Which leads to the main reason that This Heat avoids sounding stale – the band was at least 15 years ahead of its time. The band was post-punk and post-rock years before anyone realized punk had expired or rock had anywhere left to go, setting an early blueprint for Slint (and for the record, a far more enjoyable listen than Slint). At the same time the band took advantage of looping and other production effects I can’t even pretend to understand that predicted future electronic king Aphex Twin and many other bands that would make their mark on the production side of the mixing board. But, importantly, despite its experimental compositional and studio practices, This Heat did not eschew the pop narcotic and remains one of the more listenable and addictive avant listens you can find. Featuring loops, fractured noise, stinging guitar and pulsating rhythms, This Heat create wonderful and frightening industrial/glitch/whatever songs that somehow flit on the outskirts of a slew of genres without wholly embracing any of them.
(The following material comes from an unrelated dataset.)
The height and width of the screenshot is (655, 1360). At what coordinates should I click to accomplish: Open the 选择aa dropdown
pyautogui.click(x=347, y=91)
Formed in South London during the onset of the punk revolution, the band took a decidedly more eclectic approach than many of their punk-leaning neighbors. Influenced heavily by Can, but also avant jazz, dub and pretty much everything else under the sun, This Heat’s only contemporaries as far as being able to reel in their weirdness in a remotely pop-based manner were Wire and the Fall (and possibly the production work of Martin Hannett). The scorching guitar riff on “Horizontal Hold” sounds like something you might hear on Pink Flag or Chairs Missing, however, the lilting drum loops and undulating bass lines do not. The stuttering dirge of “Not Waving” sounds for all the world like music the Fall would make a few years on, at least until the 2:55 mark where Charles Hayward makes a rare vocal appearance and starts singing like Thom Yorke and an organ comes in and it suddenly morphs into an outtake from Kid A.
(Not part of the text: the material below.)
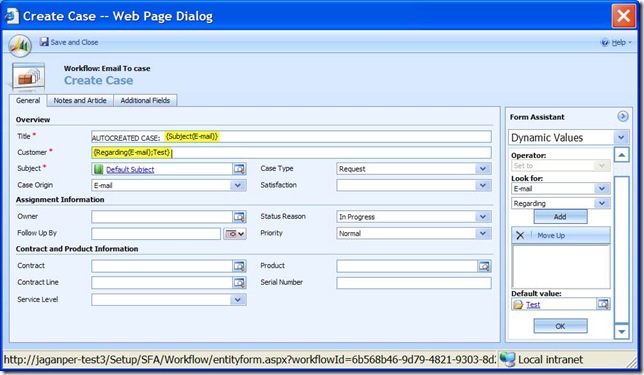Open the Default value lookup icon

click(603, 304)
“Twilight Furniture” is the album’s centerpiece, an excellent building guitar composition that coils, flexes and explodes, backed by incredible, icy tribal drumming. The drum sound throughout features this icy, echo-y feel that owes to the band’s meat-freezer studio. “24 Track Loop” is a nice tempo-change from the dissonant guitar, as the live organ and drums played on the track are warped into a groovy, acid electronica. It’s a track that owes as much to the innovations on production techniques as the music played. I’m guessing the first time Richard D. James heard this song he nodded and said, “exactly.” Elsewhere, “Music Like Escaping Gas” clearly informs the direction the Liars have taken on Drum’s Not Dead. Though as promising as that Liars album sounds, if they ever listened to the jaw-droppingly excellent drone/guitar epic “The Fall of Saigon,” they might run and hide. The song starts simply enough, as a sort of slow sing-a-long about an ambassador’s wife in Saigon before some bone-chilling drumming joined by a jangling guitar which quickly builds to a blistering, knifing coda.
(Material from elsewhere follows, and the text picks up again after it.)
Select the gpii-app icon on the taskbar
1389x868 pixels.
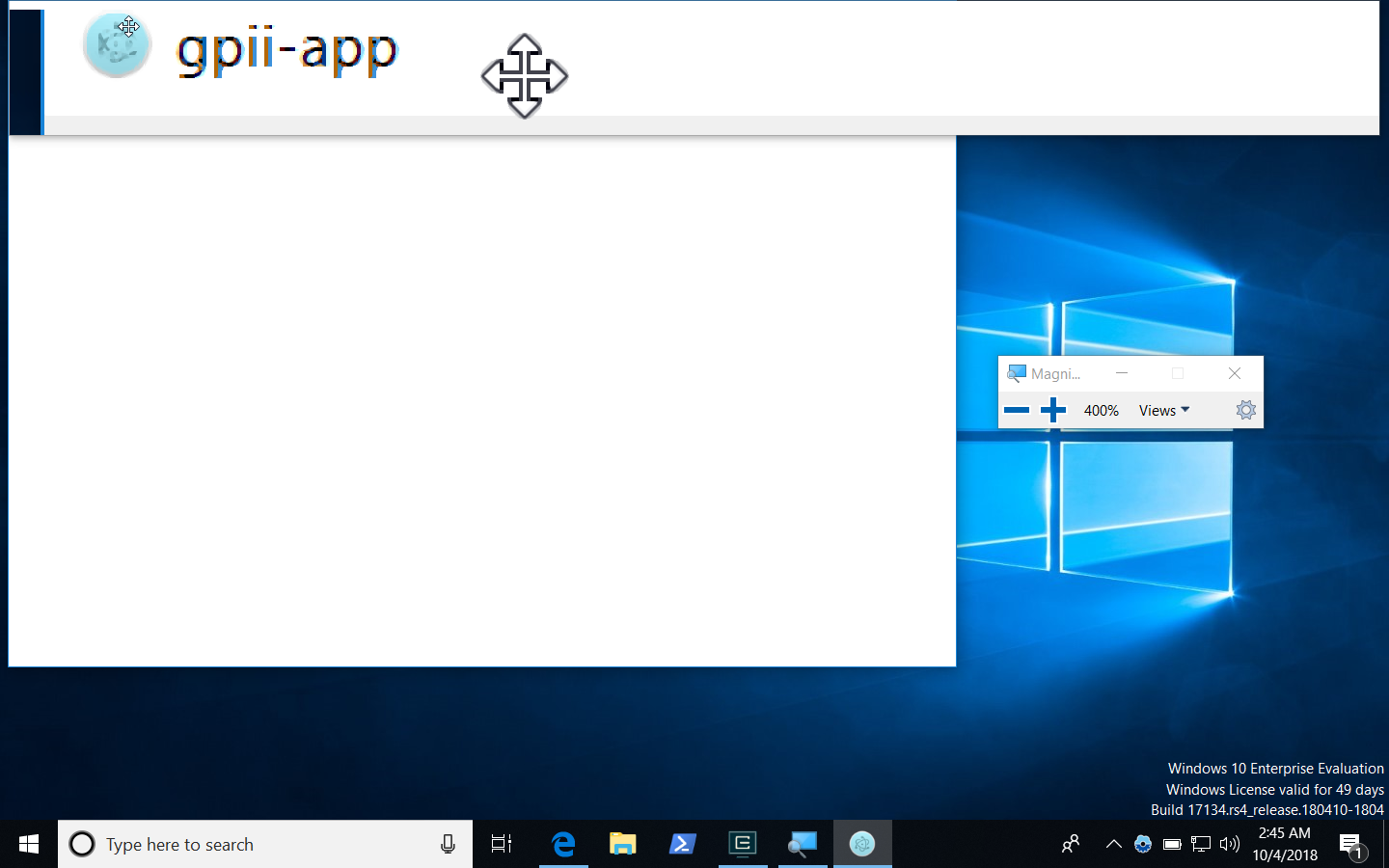click(x=862, y=843)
As fun as it is to play the spot-that-influence with this record, it is a truly odd and rewarding listen on its own merits. The percussion loops are bewildering, drop in and out in unexpected places and are insanely catchy. The jagged, angular guitar is both inventive and addictive. “Twilight Furniture” may have influenced a hundred post-rock bands, but it’s still a great song. Bands may have tried to cop from it, but This Heat make a pretty strong argument for themselves that no one else has ever gotten their unique mix of utterly weird avant plus pop hooks quite as right. For my money, that’s what separates This Heat from bands like Can or Faust. While those two are undeniably superb and have moments of utter brilliance, something about listening to them feels like homework. This Heat, while clearly in debt to those bands and featuring the same ethic of reckless inventiveness, straddle a fine line between a slew of avant influences and a desire to make great songs. For that reason, almost thirty years later, This Heat still sounds like an essential album should: alive, inventive and impressive. So, yeah, OMG! = 5 stars, mind-blowing, utterly must-have, etc, etc.